Segment Start: RECORDS FOR THIS EXERCISE
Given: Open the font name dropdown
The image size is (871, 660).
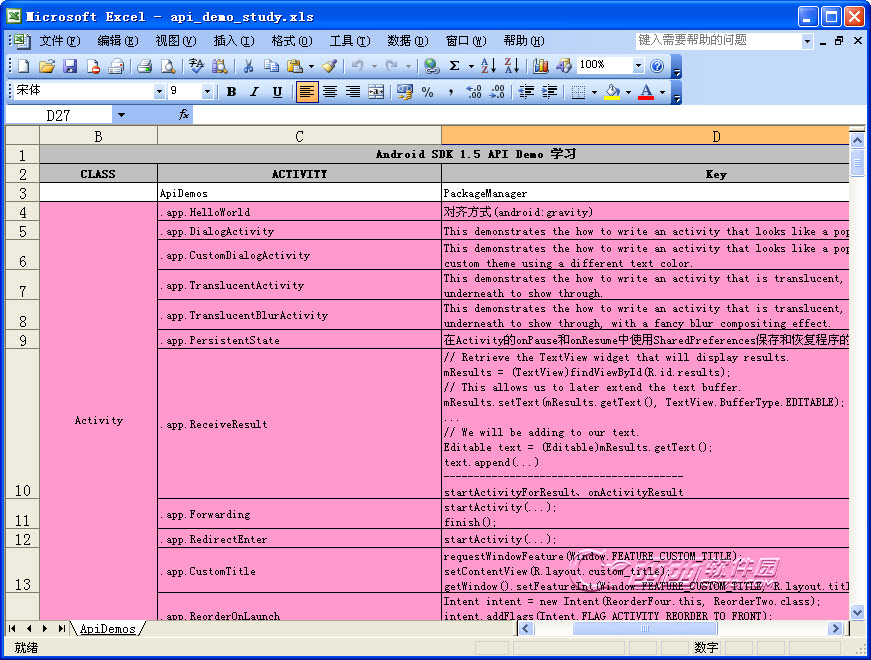Looking at the screenshot, I should [x=159, y=92].
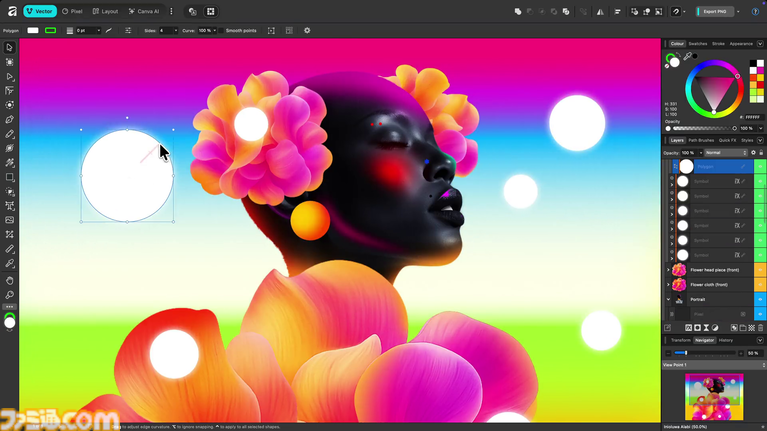
Task: Toggle the Smooth points checkbox
Action: tap(223, 31)
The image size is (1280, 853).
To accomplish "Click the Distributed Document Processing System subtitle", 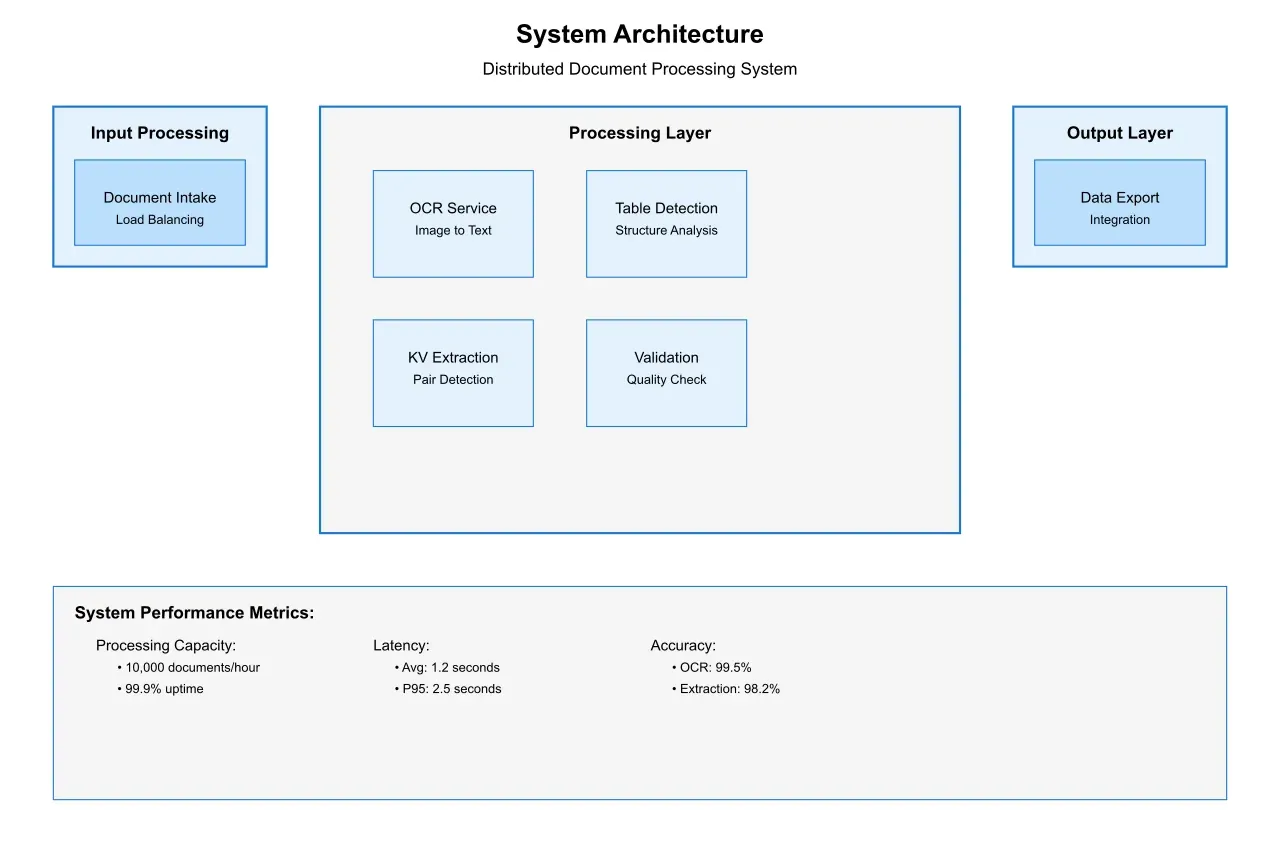I will click(639, 68).
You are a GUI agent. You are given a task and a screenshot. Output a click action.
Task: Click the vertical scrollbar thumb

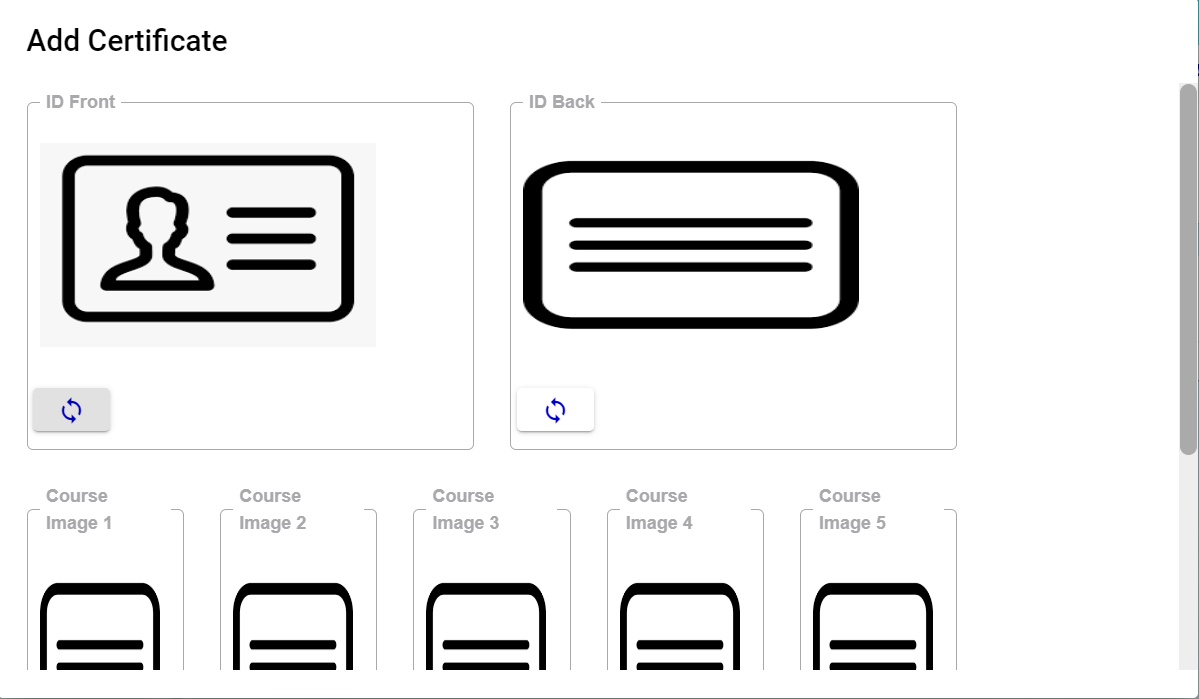1188,269
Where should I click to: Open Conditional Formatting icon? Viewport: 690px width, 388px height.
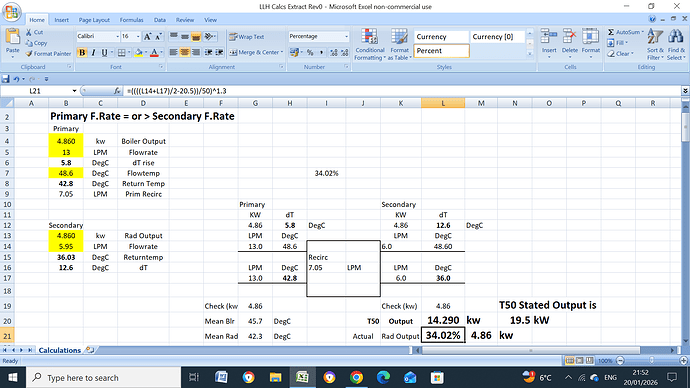coord(369,36)
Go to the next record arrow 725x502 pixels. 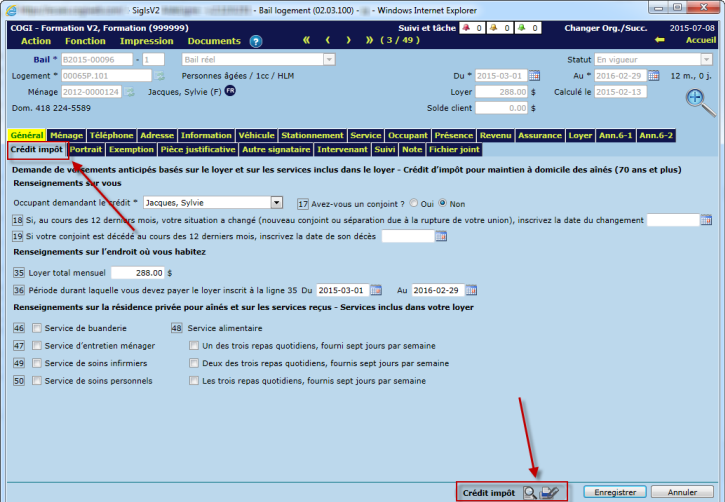(347, 41)
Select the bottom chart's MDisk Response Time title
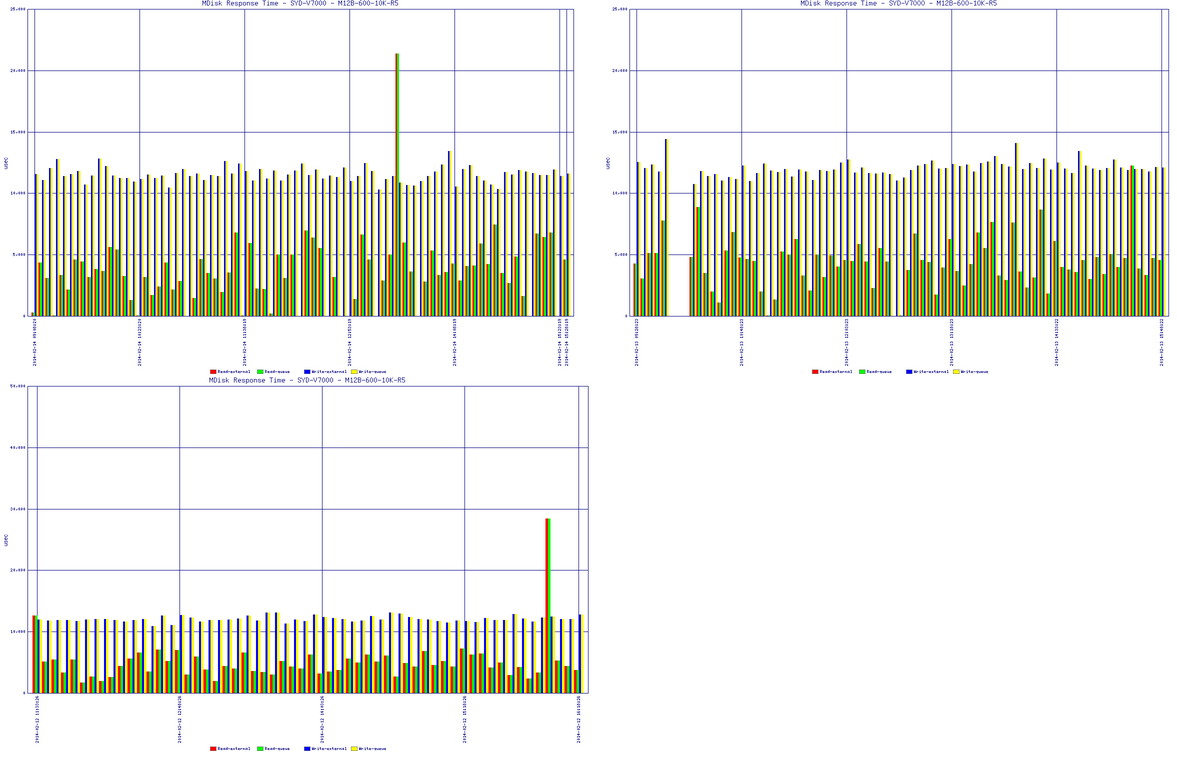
Segment End: RECORDS FOR THIS EXERCISE
### EXERCISE
Pictures are to be left out while the lines from the beginning of the records through the line with "The image size is (1280, 853)." are copied word for word.

### WRITTEN REPLY
Given: Open the font name dropdown
The image size is (871, 660).
Looking at the screenshot, I should [x=159, y=92].
Task: Toggle the Smooth points checkbox
Action: tap(223, 31)
The image size is (1280, 853).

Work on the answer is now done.